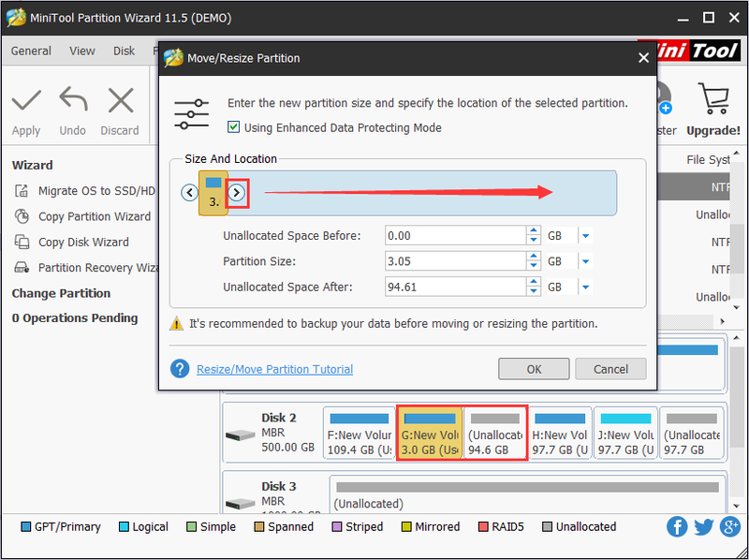
Task: Click the Undo arrow icon
Action: pyautogui.click(x=73, y=99)

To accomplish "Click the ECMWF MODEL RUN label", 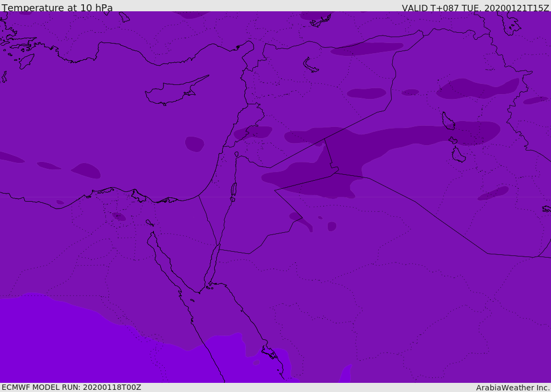I will [x=71, y=387].
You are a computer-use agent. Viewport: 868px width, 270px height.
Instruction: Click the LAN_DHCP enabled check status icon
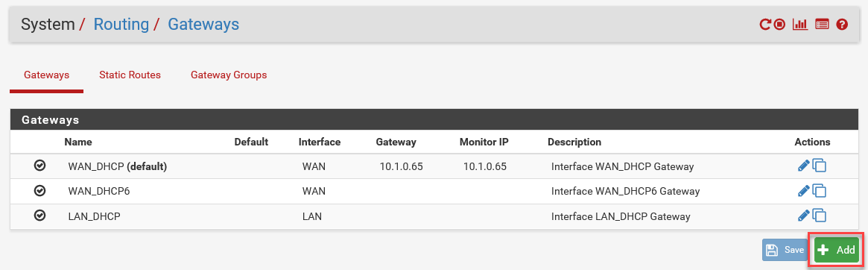tap(39, 215)
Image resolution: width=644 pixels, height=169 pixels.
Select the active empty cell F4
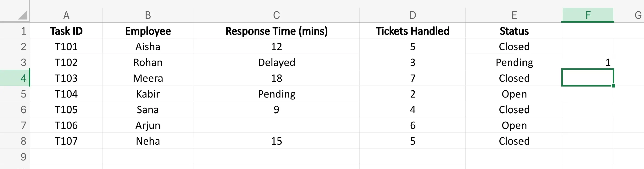coord(588,78)
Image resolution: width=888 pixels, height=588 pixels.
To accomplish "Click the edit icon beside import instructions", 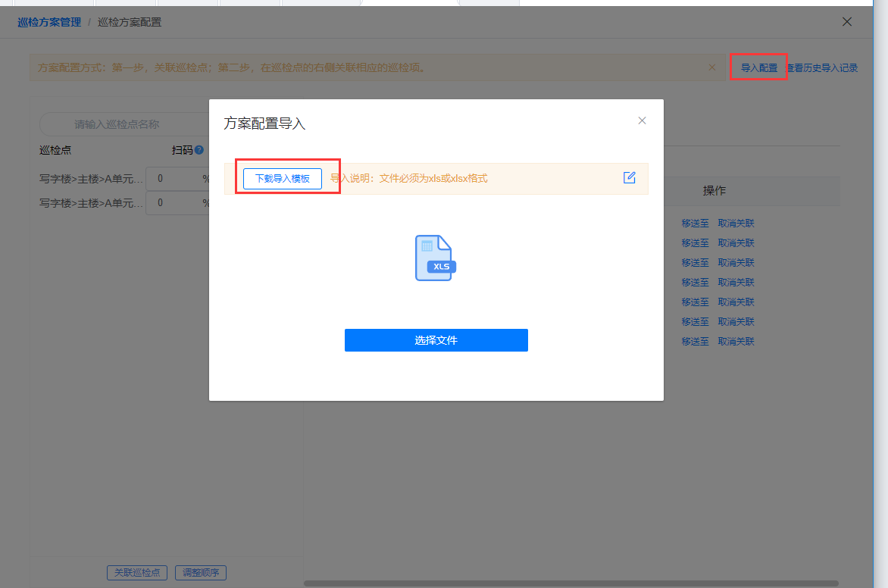I will [x=629, y=177].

------------------------------------------------

■ Your instructions:
With "Image" as the word to match, copy each line of the records that has it.

■ Task output:
Image resolution: width=644 pixels, height=169 pixels.
Image resolution: width=888 pixels, height=588 pixels.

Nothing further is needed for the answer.